Work instructions → Output all entries verbatim, dropping pictures.

(Stored data entries)

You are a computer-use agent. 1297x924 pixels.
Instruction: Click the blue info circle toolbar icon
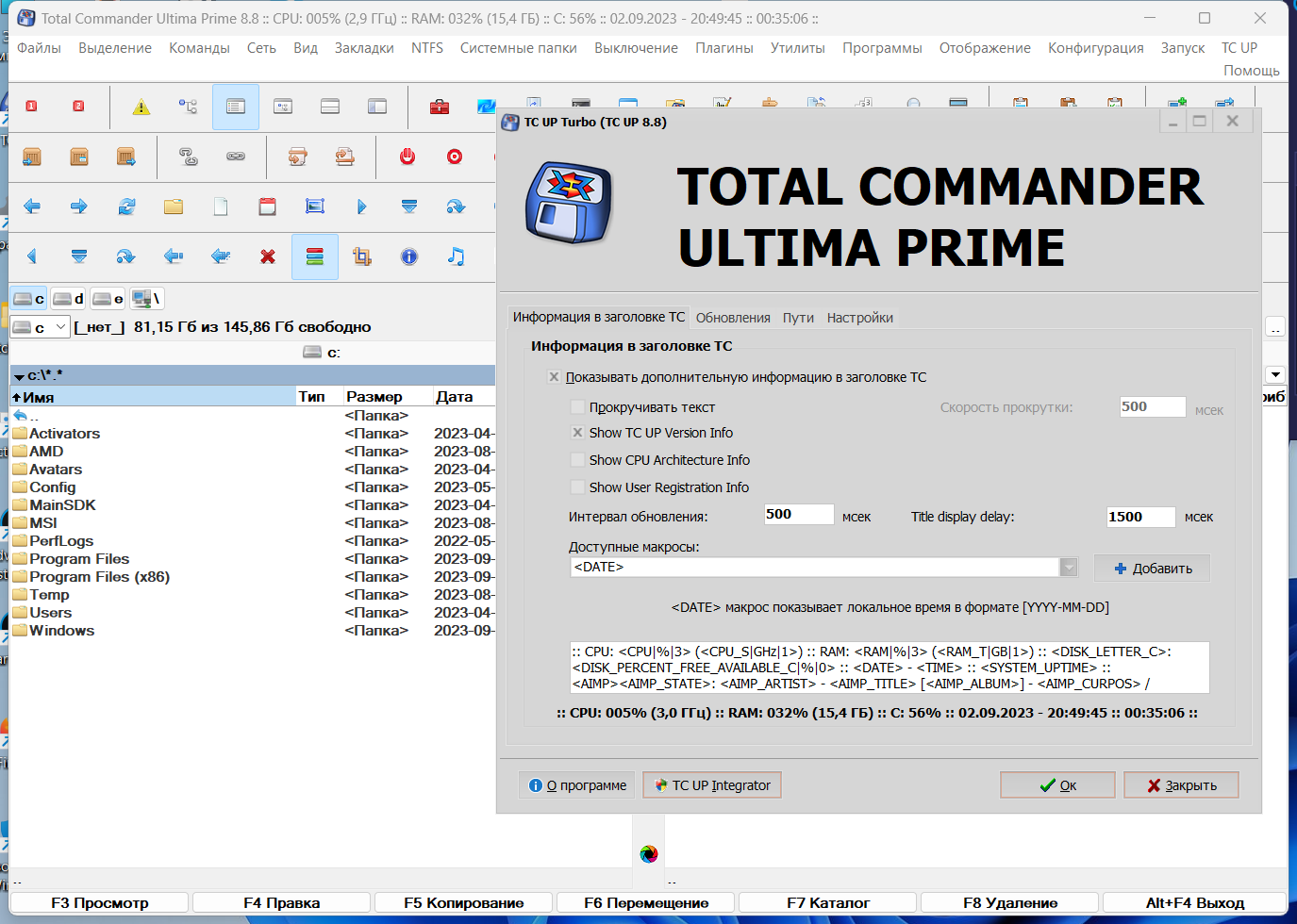click(x=409, y=256)
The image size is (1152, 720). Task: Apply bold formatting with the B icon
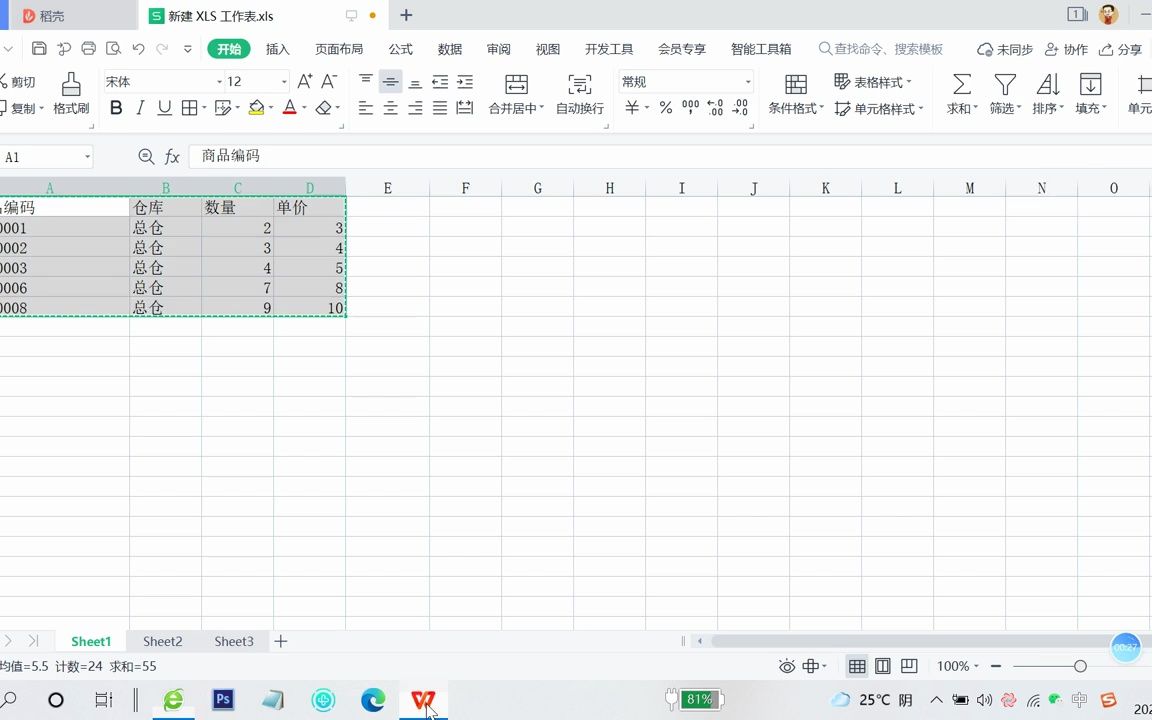[117, 108]
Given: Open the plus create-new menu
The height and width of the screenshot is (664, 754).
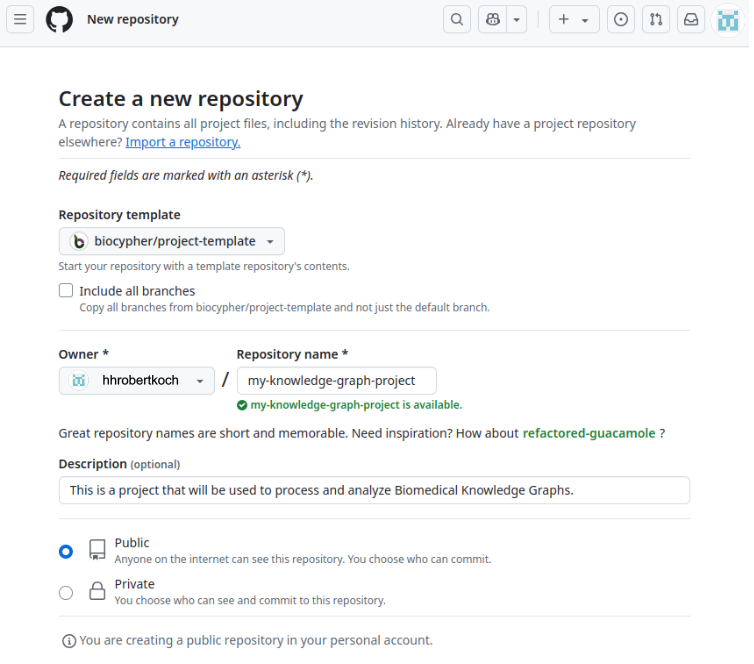Looking at the screenshot, I should point(573,19).
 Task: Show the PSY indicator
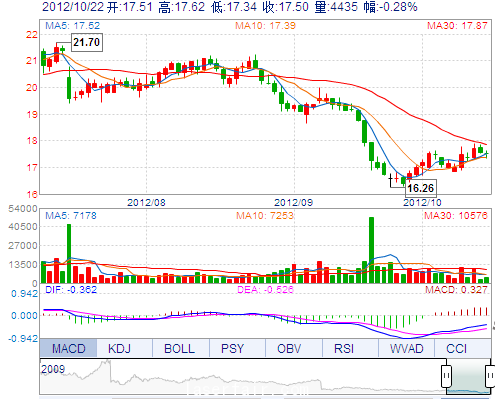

Response for this exercise →
You are a computer-use agent. 1297x924 pixels.
Instruction: Click the blue info circle toolbar icon
click(x=409, y=256)
The image size is (1152, 720). Task: Apply bold formatting with the B icon
[117, 108]
Given: Open the plus create-new menu
The height and width of the screenshot is (664, 754).
Looking at the screenshot, I should point(573,19).
 Task: Show the PSY indicator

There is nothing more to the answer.